● Data section

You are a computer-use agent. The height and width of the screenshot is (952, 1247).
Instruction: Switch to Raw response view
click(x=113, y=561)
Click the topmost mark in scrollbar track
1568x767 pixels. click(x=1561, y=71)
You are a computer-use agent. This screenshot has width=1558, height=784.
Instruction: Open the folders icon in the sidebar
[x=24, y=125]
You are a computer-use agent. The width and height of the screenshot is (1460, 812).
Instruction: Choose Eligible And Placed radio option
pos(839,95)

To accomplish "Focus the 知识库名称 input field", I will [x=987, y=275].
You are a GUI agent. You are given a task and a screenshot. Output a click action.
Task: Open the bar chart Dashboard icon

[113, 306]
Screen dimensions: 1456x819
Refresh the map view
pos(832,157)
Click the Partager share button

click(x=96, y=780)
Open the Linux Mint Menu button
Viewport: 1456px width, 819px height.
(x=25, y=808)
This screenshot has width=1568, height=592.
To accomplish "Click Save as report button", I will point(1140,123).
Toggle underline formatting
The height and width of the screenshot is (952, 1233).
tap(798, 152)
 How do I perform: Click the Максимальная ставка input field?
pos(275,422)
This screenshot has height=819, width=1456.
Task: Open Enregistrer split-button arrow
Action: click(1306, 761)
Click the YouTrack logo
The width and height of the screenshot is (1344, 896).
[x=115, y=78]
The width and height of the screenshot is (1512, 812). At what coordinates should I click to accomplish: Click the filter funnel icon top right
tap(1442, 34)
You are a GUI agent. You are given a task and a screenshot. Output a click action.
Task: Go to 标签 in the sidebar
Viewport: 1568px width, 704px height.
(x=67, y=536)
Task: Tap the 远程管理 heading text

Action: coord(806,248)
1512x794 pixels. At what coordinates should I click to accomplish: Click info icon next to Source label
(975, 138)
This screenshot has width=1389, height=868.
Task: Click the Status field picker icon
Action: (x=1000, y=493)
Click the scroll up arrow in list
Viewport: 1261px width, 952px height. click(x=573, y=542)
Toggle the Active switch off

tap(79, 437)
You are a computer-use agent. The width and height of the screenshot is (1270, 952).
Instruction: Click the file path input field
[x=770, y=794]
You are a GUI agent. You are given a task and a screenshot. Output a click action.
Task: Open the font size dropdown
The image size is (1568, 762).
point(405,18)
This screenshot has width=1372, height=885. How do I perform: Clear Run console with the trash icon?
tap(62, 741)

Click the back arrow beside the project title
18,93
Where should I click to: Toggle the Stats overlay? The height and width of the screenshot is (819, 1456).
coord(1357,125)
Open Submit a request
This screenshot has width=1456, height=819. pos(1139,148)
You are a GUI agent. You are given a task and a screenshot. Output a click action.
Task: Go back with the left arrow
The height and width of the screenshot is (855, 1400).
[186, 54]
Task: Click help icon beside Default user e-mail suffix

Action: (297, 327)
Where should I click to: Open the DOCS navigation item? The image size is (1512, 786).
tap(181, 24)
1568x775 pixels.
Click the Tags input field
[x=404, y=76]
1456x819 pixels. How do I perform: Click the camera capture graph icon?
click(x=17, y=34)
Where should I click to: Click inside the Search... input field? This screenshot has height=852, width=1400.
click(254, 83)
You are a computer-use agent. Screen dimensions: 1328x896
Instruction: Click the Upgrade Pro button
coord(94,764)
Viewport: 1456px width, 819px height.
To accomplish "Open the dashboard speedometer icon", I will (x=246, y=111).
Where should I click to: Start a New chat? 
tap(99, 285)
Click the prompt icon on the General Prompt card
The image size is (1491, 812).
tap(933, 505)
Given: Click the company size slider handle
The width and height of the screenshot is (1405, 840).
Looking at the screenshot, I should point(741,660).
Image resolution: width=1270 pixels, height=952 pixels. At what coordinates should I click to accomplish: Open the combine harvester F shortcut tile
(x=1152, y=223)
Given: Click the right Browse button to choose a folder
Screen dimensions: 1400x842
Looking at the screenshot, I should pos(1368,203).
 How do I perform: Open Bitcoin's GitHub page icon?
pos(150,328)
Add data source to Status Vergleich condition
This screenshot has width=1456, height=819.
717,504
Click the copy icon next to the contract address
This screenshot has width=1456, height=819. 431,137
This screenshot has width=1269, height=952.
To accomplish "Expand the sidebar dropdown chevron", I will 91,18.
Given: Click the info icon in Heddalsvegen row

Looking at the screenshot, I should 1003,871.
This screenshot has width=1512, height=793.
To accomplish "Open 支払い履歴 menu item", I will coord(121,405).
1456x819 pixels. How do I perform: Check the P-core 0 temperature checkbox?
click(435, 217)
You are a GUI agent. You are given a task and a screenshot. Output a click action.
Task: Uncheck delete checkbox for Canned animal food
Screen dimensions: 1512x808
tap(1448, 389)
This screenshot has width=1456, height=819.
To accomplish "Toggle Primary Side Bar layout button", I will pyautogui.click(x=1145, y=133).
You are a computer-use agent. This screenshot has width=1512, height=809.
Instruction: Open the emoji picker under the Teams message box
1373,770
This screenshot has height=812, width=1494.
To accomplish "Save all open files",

● Work to complete
Beginning with the first line, transcribe the complete listing exactly.

● Solved problem
You are a computer-use agent. The height and width of the screenshot is (952, 1247).
Instruction: Switch to Raw response view
click(x=113, y=561)
Click the topmost mark in scrollbar track
1568x767 pixels. click(x=1561, y=71)
You are a computer-use agent. This screenshot has width=1558, height=784.
Instruction: Open the folders icon in the sidebar
[x=24, y=125]
You are a computer-use agent. The width and height of the screenshot is (1460, 812).
Instruction: Choose Eligible And Placed radio option
pos(839,95)

To accomplish "Focus the 知识库名称 input field", I will [x=987, y=275].
You are a GUI agent. You are given a task and a screenshot. Output a click action.
Task: Open the bar chart Dashboard icon

[113, 306]
Screen dimensions: 1456x819
Refresh the map view
pos(832,157)
Click the Partager share button

click(x=96, y=780)
Open the Linux Mint Menu button
Viewport: 1456px width, 819px height.
(x=25, y=808)
This screenshot has width=1568, height=592.
To accomplish "Click Save as report button", I will point(1140,123).
Toggle underline formatting
The height and width of the screenshot is (952, 1233).
tap(798, 152)
 How do I perform: Click the Максимальная ставка input field?
pos(275,422)
This screenshot has height=819, width=1456.
Task: Open Enregistrer split-button arrow
Action: click(1306, 761)
Click the YouTrack logo
The width and height of the screenshot is (1344, 896).
[x=115, y=78]
The width and height of the screenshot is (1512, 812). At what coordinates should I click to accomplish: Click the filter funnel icon top right
tap(1442, 34)
You are a GUI agent. You are given a task and a screenshot. Output a click action.
Task: Go to 标签 in the sidebar
Viewport: 1568px width, 704px height.
(x=67, y=536)
Task: Tap the 远程管理 heading text

Action: coord(806,248)
1512x794 pixels. At what coordinates should I click to accomplish: Click info icon next to Source label
(975, 138)
This screenshot has width=1389, height=868.
Task: Click the Status field picker icon
Action: (x=1000, y=493)
Click the scroll up arrow in list
Viewport: 1261px width, 952px height. click(x=573, y=542)
Toggle the Active switch off

tap(79, 437)
You are a computer-use agent. The width and height of the screenshot is (1270, 952).
Instruction: Click the file path input field
[x=770, y=794]
You are a GUI agent. You are given a task and a screenshot. Output a click action.
Task: Open the font size dropdown
The image size is (1568, 762).
point(405,18)
This screenshot has width=1372, height=885. How do I perform: Clear Run console with the trash icon?
tap(62, 741)

Click the back arrow beside the project title
18,93
Where should I click to: Toggle the Stats overlay? The height and width of the screenshot is (819, 1456).
coord(1357,125)
Open Submit a request
This screenshot has width=1456, height=819. pos(1139,148)
You are a GUI agent. You are given a task and a screenshot. Output a click action.
Task: Go back with the left arrow
The height and width of the screenshot is (855, 1400).
[186, 54]
Task: Click help icon beside Default user e-mail suffix

Action: (297, 327)
Where should I click to: Open the DOCS navigation item? The image size is (1512, 786).
tap(181, 24)
1568x775 pixels.
Click the Tags input field
[x=404, y=76]
1456x819 pixels. How do I perform: Click the camera capture graph icon?
click(x=17, y=34)
Where should I click to: Click inside the Search... input field? This screenshot has height=852, width=1400.
click(254, 83)
You are a computer-use agent. Screen dimensions: 1328x896
Instruction: Click the Upgrade Pro button
coord(94,764)
Viewport: 1456px width, 819px height.
To accomplish "Open the dashboard speedometer icon", I will (x=246, y=111).
Where should I click to: Start a New chat? 
tap(99, 285)
Click the prompt icon on the General Prompt card
The image size is (1491, 812).
tap(933, 505)
Given: Click the company size slider handle
The width and height of the screenshot is (1405, 840).
Looking at the screenshot, I should point(741,660).
Image resolution: width=1270 pixels, height=952 pixels. At what coordinates should I click to accomplish: Open the combine harvester F shortcut tile
(x=1152, y=223)
Given: Click the right Browse button to choose a folder
Screen dimensions: 1400x842
Looking at the screenshot, I should pos(1368,203).
 How do I perform: Open Bitcoin's GitHub page icon?
pos(150,328)
Add data source to Status Vergleich condition
This screenshot has width=1456, height=819.
717,504
Click the copy icon next to the contract address
This screenshot has width=1456, height=819. 431,137
This screenshot has width=1269, height=952.
To accomplish "Expand the sidebar dropdown chevron", I will 91,18.
Given: Click the info icon in Heddalsvegen row

Looking at the screenshot, I should 1003,871.
This screenshot has width=1512, height=793.
To accomplish "Open 支払い履歴 menu item", I will coord(121,405).
1456x819 pixels. How do I perform: Check the P-core 0 temperature checkbox?
click(435, 217)
You are a GUI agent. You are given a task and a screenshot. Output a click action.
Task: Uncheck delete checkbox for Canned animal food
Screen dimensions: 1512x808
tap(1448, 389)
This screenshot has width=1456, height=819.
To accomplish "Toggle Primary Side Bar layout button", I will pyautogui.click(x=1145, y=133).
You are a computer-use agent. This screenshot has width=1512, height=809.
Instruction: Open the emoji picker under the Teams message box
1373,770
This screenshot has height=812, width=1494.
To accomplish "Save all open files",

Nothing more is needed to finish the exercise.